WFD POSITION PAPER ON THE LANGUAGE RIGHTS OF DEAF CHILDREN
1. KEY POINTS
• The United Nations Convention on the Rights of Persons with Disabilities (UN CRPD) recognises that sign languages are equal in status to spoken languages and should be respected and promoted.
• Deaf children have a right to fully develop their cultural and linguistic identity (Article 30 of the UN CRPD).
• Deaf children have historically faced many barriers to quality education, including a denial of quality education in sign language which has led to a denial of their rights.
• Quality education in the national sign language(s) and the national written language(s) is one of key factors for fulfilling the education and broader human rights of deaf children and adult deaf learners.

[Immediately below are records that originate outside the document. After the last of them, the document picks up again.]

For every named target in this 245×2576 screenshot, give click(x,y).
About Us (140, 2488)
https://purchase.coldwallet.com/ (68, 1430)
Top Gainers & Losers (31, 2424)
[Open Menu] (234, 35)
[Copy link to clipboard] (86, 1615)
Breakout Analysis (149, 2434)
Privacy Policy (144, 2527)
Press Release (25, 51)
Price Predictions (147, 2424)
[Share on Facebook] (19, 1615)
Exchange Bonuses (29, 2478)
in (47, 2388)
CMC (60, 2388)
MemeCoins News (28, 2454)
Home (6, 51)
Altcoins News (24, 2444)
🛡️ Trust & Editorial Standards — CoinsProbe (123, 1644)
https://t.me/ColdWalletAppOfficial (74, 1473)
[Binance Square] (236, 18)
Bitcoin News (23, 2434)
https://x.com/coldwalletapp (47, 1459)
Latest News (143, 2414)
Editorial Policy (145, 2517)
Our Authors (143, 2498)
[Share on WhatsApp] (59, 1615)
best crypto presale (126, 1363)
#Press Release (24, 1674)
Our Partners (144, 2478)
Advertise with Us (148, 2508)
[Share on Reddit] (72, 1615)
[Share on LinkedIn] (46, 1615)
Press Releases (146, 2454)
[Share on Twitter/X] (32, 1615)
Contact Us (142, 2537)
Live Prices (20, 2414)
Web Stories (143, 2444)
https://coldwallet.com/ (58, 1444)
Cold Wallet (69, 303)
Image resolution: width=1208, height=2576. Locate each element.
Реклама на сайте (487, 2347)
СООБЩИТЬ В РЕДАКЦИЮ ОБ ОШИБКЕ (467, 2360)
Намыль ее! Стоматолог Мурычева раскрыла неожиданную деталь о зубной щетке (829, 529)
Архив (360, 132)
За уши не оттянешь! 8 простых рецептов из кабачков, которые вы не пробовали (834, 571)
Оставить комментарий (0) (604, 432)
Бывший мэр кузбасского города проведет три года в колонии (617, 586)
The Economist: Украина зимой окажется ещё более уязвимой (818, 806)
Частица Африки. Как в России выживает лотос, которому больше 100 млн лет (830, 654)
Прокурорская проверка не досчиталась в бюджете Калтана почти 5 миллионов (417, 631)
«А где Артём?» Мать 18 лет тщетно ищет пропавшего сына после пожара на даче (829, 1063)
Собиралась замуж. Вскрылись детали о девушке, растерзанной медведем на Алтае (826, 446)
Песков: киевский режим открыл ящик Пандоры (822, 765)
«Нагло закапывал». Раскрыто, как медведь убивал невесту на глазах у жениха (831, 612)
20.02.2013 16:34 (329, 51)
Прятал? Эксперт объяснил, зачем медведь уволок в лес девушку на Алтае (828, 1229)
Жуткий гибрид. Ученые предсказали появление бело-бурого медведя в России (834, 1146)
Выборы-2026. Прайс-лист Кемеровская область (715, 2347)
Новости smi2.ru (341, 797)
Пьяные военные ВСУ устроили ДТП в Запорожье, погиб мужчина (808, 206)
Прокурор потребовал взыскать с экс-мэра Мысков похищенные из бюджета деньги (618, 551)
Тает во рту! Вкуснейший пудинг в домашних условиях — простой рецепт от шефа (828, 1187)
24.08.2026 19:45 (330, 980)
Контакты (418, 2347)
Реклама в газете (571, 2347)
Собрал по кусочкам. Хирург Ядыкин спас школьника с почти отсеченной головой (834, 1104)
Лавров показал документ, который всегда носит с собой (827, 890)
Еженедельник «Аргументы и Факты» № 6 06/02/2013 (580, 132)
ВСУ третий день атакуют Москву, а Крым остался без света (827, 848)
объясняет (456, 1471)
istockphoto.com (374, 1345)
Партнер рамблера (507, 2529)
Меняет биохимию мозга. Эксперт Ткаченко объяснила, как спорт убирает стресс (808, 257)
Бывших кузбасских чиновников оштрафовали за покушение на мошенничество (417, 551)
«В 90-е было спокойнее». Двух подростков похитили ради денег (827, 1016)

• Research shows that deaf children given quality education multi-lingually (i.e. in sign language and written/spoken language) are most likely to succeed academically and become active citizens and full members of society.
• Early exposure to sign language and multilingualism, combined with strong family support for sign languages, best prepares deaf children for their future effective participation in society.
• Research shows exposure to sign language does not hinder speech acquisition or language learning.
• Specialists have recommended that all deaf children be taught a sign language immediately to maximise brain development, cognitive processing and longer term social and academic outcomes.
• Deaf children must have full access to an education in their native sign language(s), regardless of any technological devices they may use.
• Governments must implement programs to support the teaching of sign language to family members and carers of deaf children, in co-operation with Deaf Communities and deaf sign language teachers.
• Educational settings must help deaf children exercise their right to fully develop their cultural and linguistic identity in accordance with Article 30 of the CRPD, which is essential for the development of the personality, self-esteem and resilience of deaf children.
• The United Nations Convention on the Rights of Persons with Disabilities has taken a positive and proactive approach to encouraging and promoting sign languages in deaf children’s education and readings of Article 24 must promote choice in education that allows deaf children to thrive and achieve academically.
• National (and/or indigenous) sign languages must be recognised as equal to national spoken languages in all educational levels.
• The best education settings for deaf children are multilingual environments which foster and respect their cultural and linguistic identity, respect the diversity of their experience and choice, and which maximise their linguistic, academic, social and, in the long term, economic outcomes.